E o governo? Bem, o governo, sentindo a pressão popular, começou a adotar uma postura mais cautelosa. Iniciaram programas de revalorização das praias, focando na sustentabilidade e no turismo responsável. A venda das praias não aconteceu, mas a tentativa deixou marcas profundas. Os políticos aprenderam que o povo brasileiro não entrega seus tesouros naturais sem lutar.

Enquanto isso, as praias, nossas velhas companheiras, continuaram a testemunhar as histórias de amor, as brincadeiras de criança e os sonhos de um país que aprendeu a valorizar o que tem. Nas noites estreladas, os banhistas deitados na areia podiam finalmente relaxar, sabendo que aquela paisagem deslumbrante continuaria a ser deles, para sempre.

No final das contas, o episódio serviu para lembrar a todos nós que a beleza natural do Brasil é um bem inestimável, que deve ser protegido e celebrado. E que, acima de tudo, as praias são do povo. Porque, como disse Seu Joaquim, "a praia é nosso quintal". E quintal de casa, meus amigos, a gente não vende.

Epílogo: A Praia Viva

Anos se passaram desde a tentativa de venda das praias, mas a memória do episódio continuou viva na consciência coletiva. O Brasil se viu mais unido, mais consciente e mais protetor de suas riquezas naturais. As praias não apenas continuaram abertas e acessíveis ao público, mas passaram a ser cuidadas com ainda mais zelo.

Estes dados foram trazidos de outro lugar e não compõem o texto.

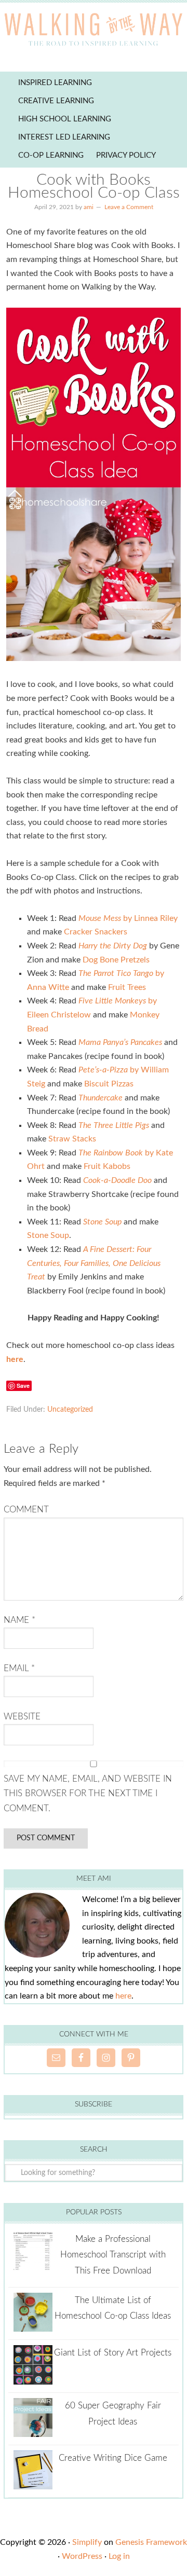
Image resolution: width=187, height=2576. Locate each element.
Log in (119, 2556)
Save (23, 1385)
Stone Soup (102, 1222)
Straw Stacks (72, 1139)
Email (19, 1668)
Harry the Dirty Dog (112, 946)
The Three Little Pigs (113, 1125)
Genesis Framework (151, 2542)
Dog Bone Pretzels (116, 960)
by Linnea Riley (128, 918)
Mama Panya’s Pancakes (120, 1042)
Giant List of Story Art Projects (112, 2352)
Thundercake (100, 1098)
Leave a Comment (128, 207)
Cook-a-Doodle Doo (117, 1180)
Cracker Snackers (95, 932)
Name (19, 1620)
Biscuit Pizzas (108, 1084)
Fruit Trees (127, 987)
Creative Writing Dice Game (113, 2458)
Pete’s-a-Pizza (104, 1070)
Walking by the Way (93, 31)
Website (22, 1716)
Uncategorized (70, 1409)
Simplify (87, 2542)
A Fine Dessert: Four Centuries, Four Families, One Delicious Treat (94, 1263)
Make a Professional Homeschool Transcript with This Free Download (113, 2255)
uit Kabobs (110, 1166)
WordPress (82, 2556)
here (123, 1996)
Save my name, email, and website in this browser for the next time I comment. (88, 1793)
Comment (26, 1509)
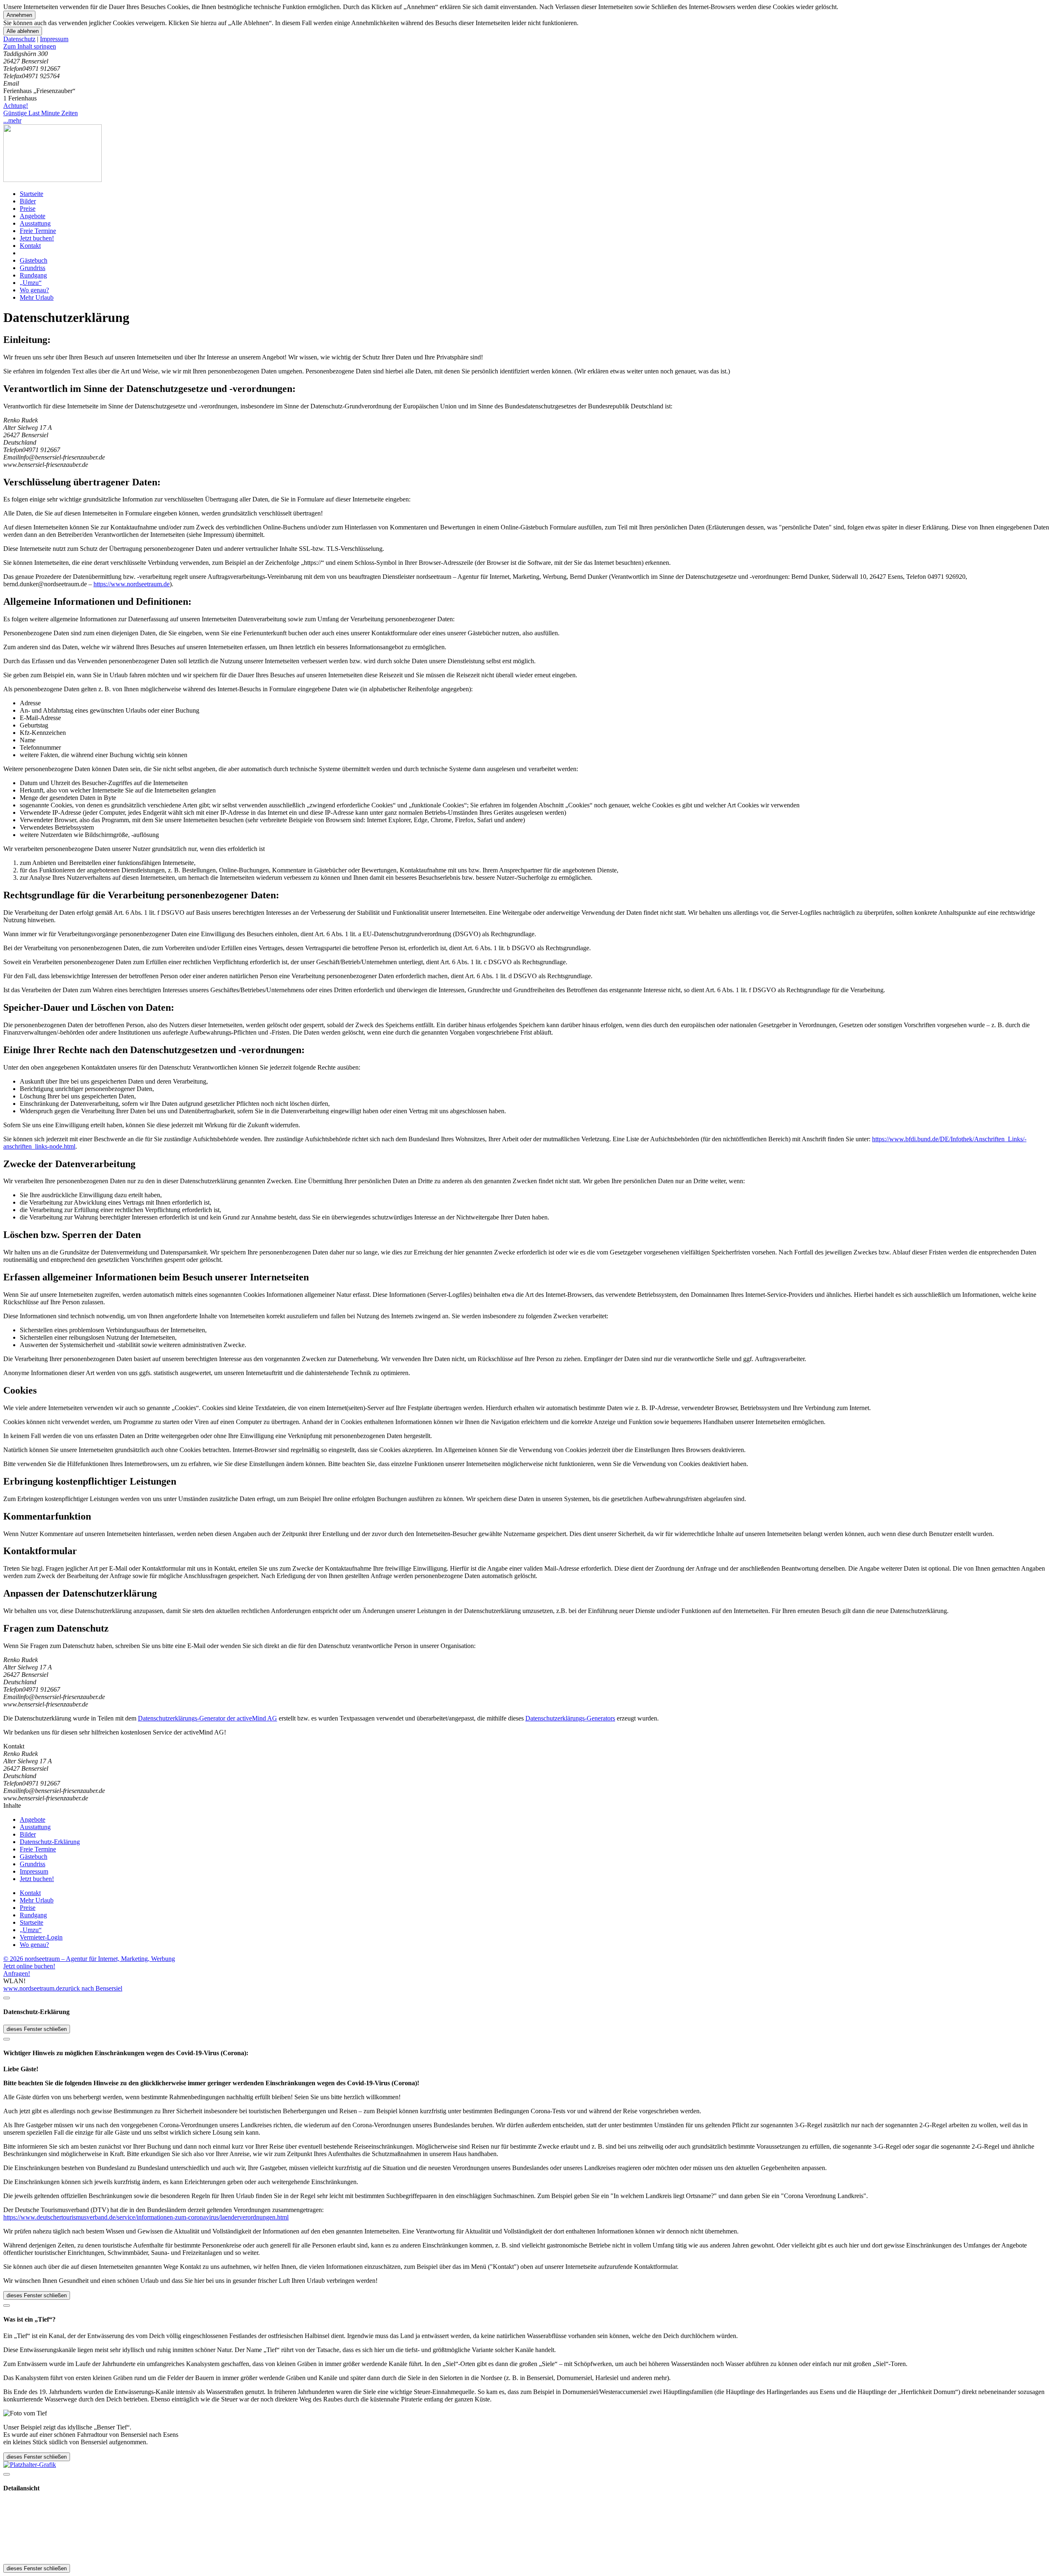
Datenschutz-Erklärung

O que era para ser uma tragédia ecológica e social, se transformou em um catalisador para mudanças positivas. O turismo sustentável ganhou força, e iniciativas locais floresceram, mostrando que é possível aproveitar a beleza natural sem destruí-la. Projetos comunitários de limpeza de praias, educação ambiental e proteção da fauna marinha se multiplicaram ao longo da costa.

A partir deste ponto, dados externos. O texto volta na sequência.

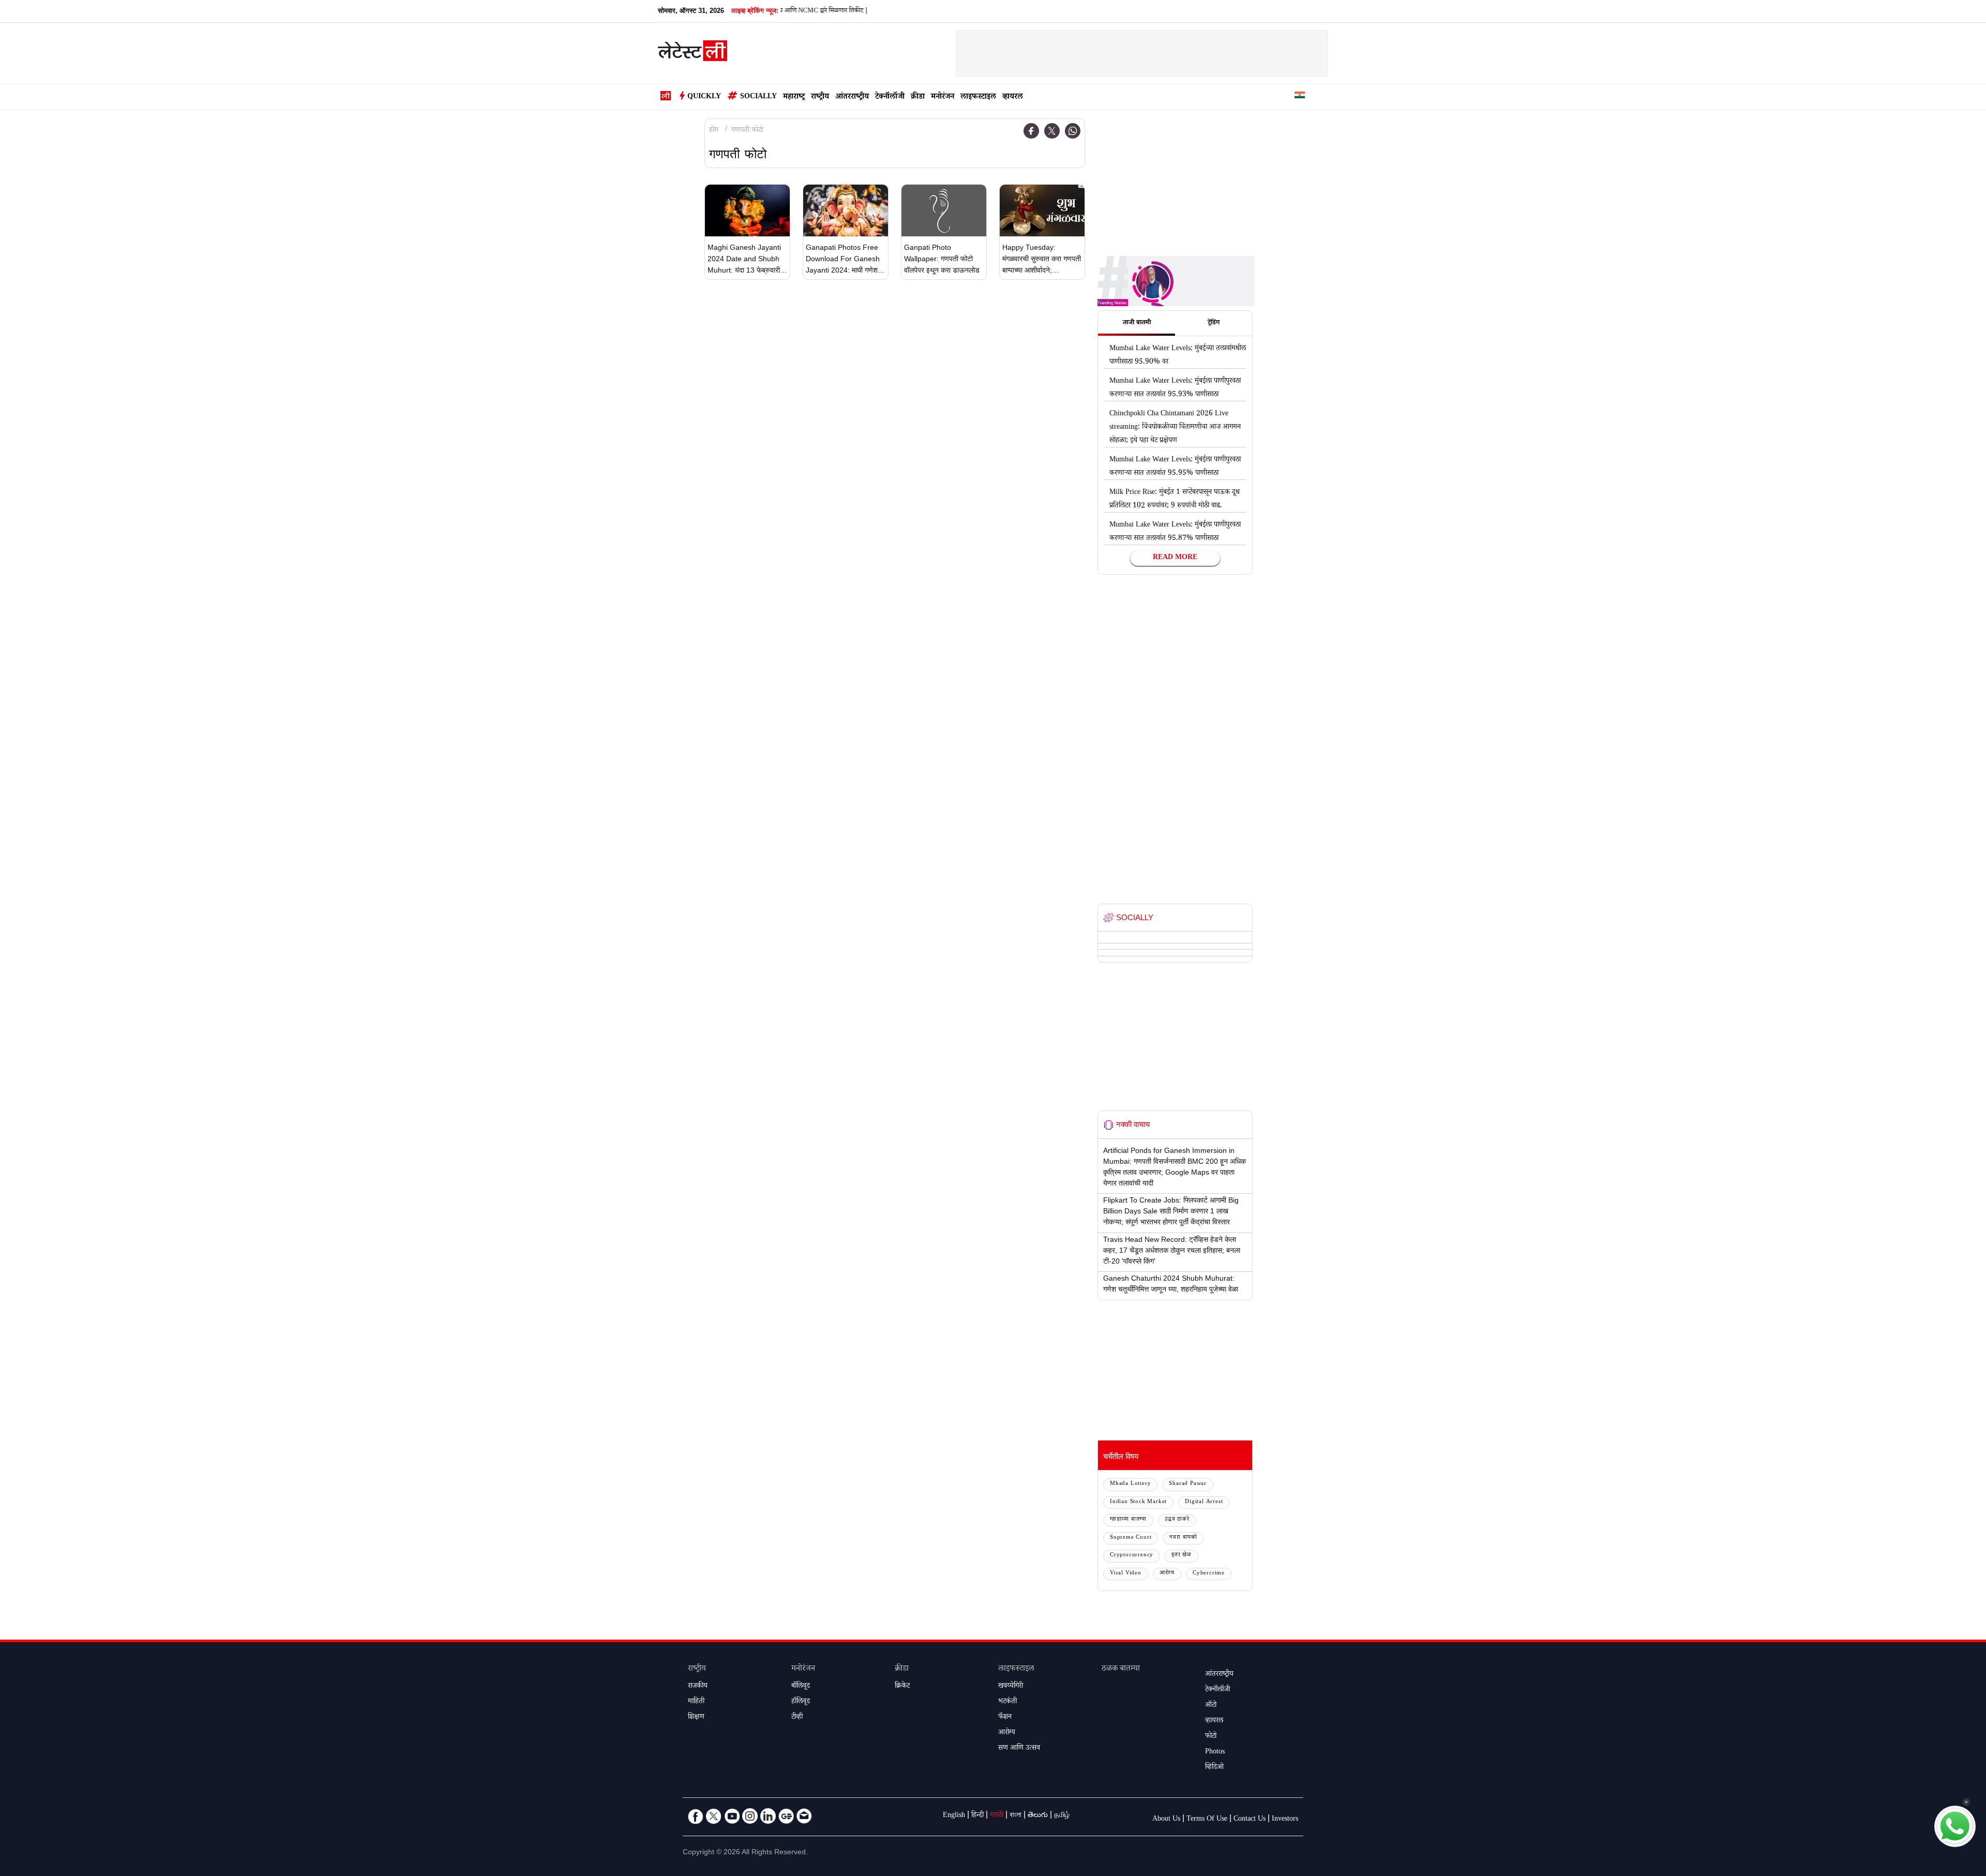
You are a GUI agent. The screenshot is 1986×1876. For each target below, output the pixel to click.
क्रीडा (918, 97)
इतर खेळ (1181, 1555)
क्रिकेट (902, 1686)
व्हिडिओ (1214, 1768)
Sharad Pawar (1188, 1484)
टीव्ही (797, 1717)
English (954, 1816)
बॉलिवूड (800, 1686)
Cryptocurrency (1131, 1555)
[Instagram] (750, 1816)
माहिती (696, 1702)
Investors (1285, 1819)
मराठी (996, 1816)
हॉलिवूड (800, 1702)
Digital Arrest (1204, 1502)
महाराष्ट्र (794, 97)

As histórias de Dona Maria, Seu Joaquim e Dona Berta se tornaram símbolos de resistência e amor pela natureza. Seus rostos estampavam murais e suas vozes ecoavam em documentários que contavam a saga do povo brasileiro na defesa de suas praias.

E assim, o Brasil seguiu em frente, com suas praias livres, belas e cheias de vida. Porque, no final das contas, o mar é de todos, e a praia é do povo. E isso, meus caros, nenhuma etiqueta de preço pode mudar.